Although many fossils of this group have been discovered in North America, particularly from the northern portion of the Cretaceous landmass Laramidia (Alaska, Alberta, Montana, and Saskatchewan), relatively few have been recovered from the southern portion (Utah, Colorado, New Mexico, Texas, and Mexico) of this ancient continent.
The new species of centrosaurine, a member of the large-bodied ceratopsians (horned dinosaurs), is named Machairoceratops cronusi.
The researchers from Ohio University and the Natural History Museum of Utah (NHMU) unearthed the characteristic horncores and other skull elements in the Grand Staircase-Escalante National Monument in Utah.

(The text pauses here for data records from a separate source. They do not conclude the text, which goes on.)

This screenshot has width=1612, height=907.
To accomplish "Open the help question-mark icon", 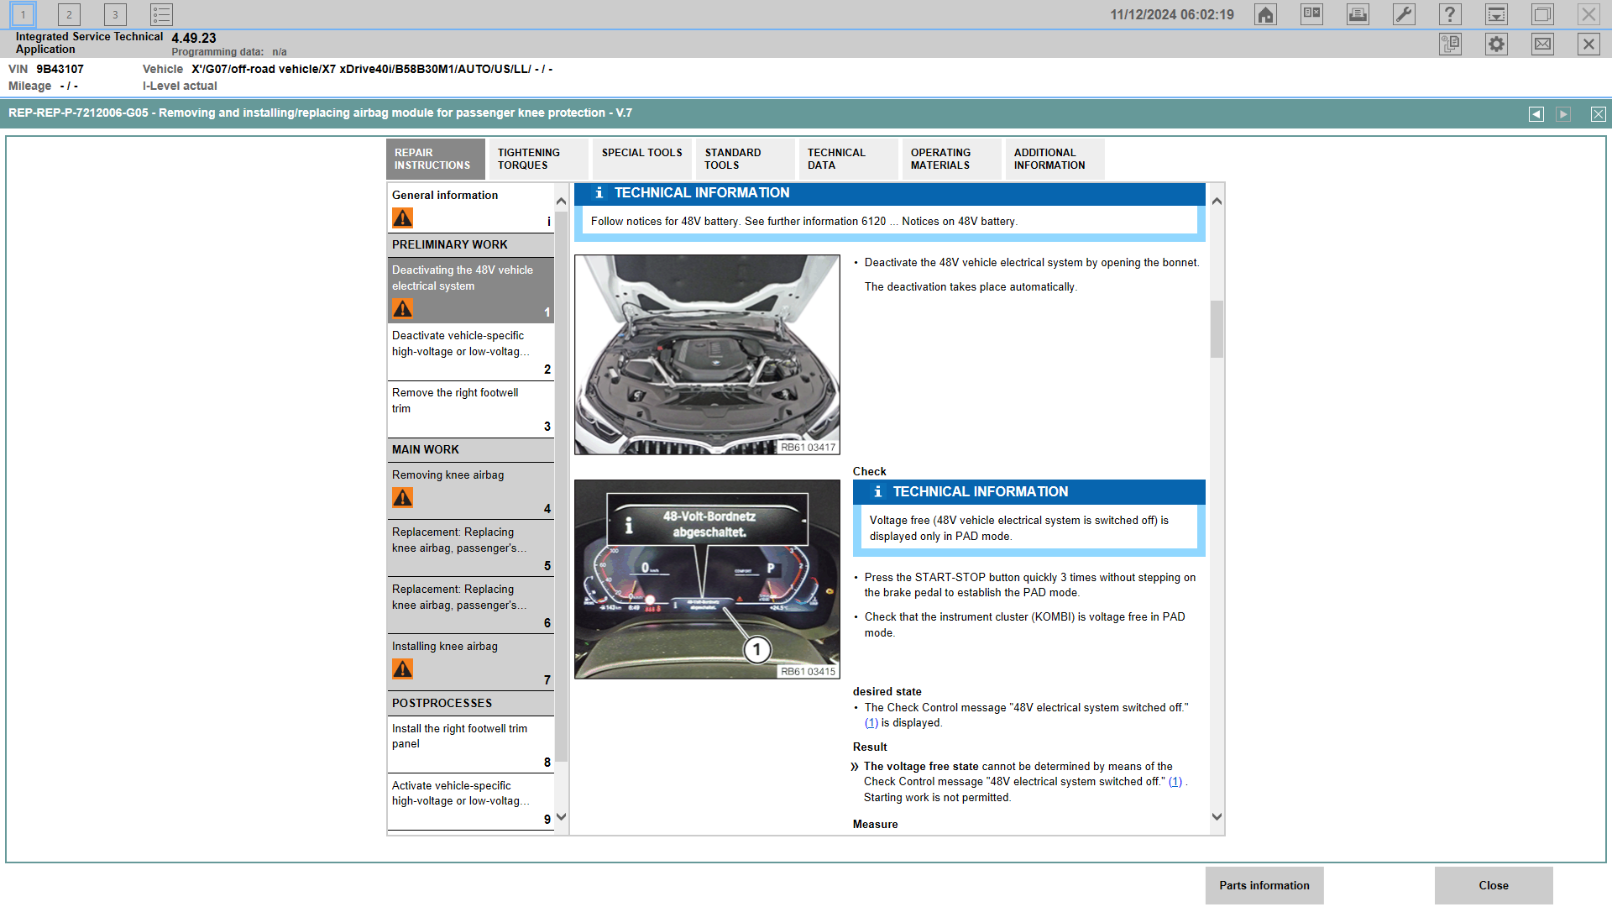I will pos(1450,14).

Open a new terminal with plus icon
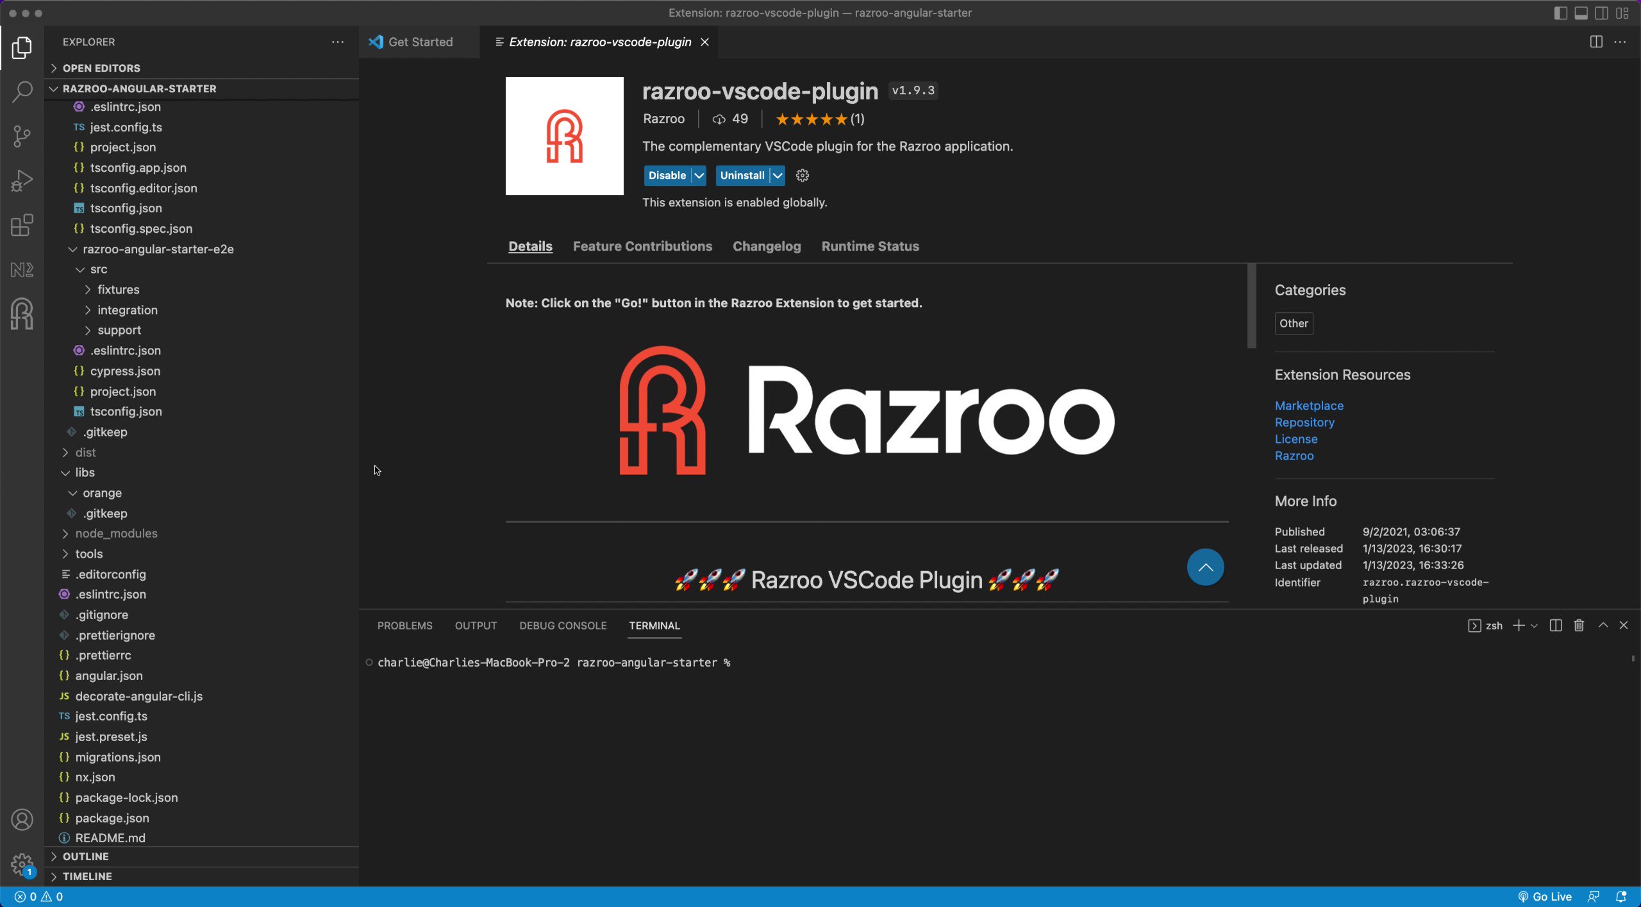click(1518, 625)
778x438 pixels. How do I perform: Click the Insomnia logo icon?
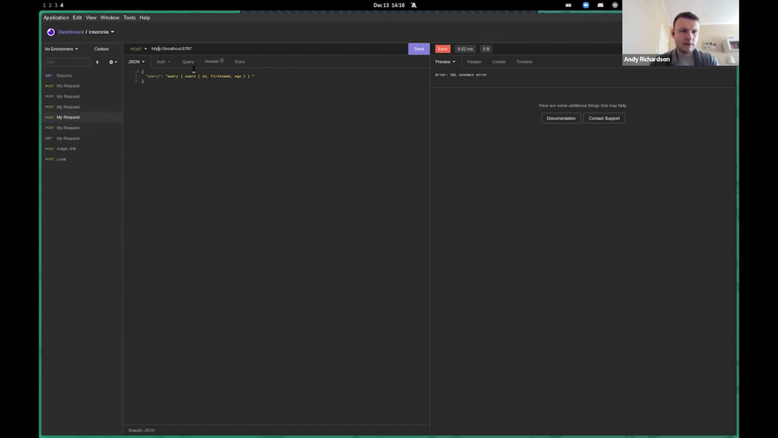pos(51,32)
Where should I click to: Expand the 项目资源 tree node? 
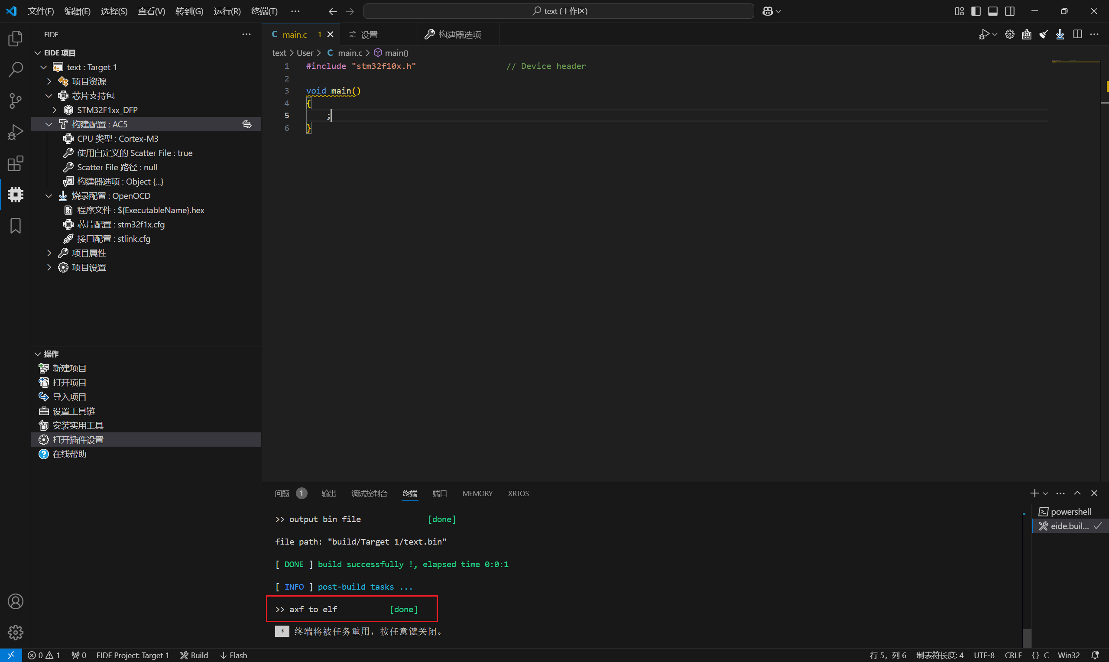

"The discovery of Machairoceratops not only increases the known diversity of ceratopsians from southern Laramidia, it also narrows an evolutionary information gap that spans nearly 4 million years between Diabloceratops eatoni from the lower middle Wahweap Formation and Nasutoceratops titusi from the overlying Kaiparowits Formation," said Eric Lund, graduate student at the Ohio University.
Machairoceratops lived about 77 million years ago during the end of the Cretaceous Period, when North America was subdivided by an epicontinental sea (one within a continent) into western (Laramidia) and eastern (Appalachia) landmasses.
Machairoceratops is estimated to have been six to eight metres long and may have weighed as much as one to two tonnes.
The skull of the new species exhibits similarities with the only other centrosaurine (Diabloceratops) yet named from southern Laramidia.
However, the two southern dinosaurs are distinctly different from one another, and, most notably, quite distinct from centrosaurines known from northern Laramidia.
"Machairoceratops is unique in possessing two large, forward curving spikes off of the back of the neck shield, each of which is marked by a peculiar groove extending from the base of the spike to the tip, the function of which is currently unknown," said Lund.
The study was published in the journal PLOS ONE.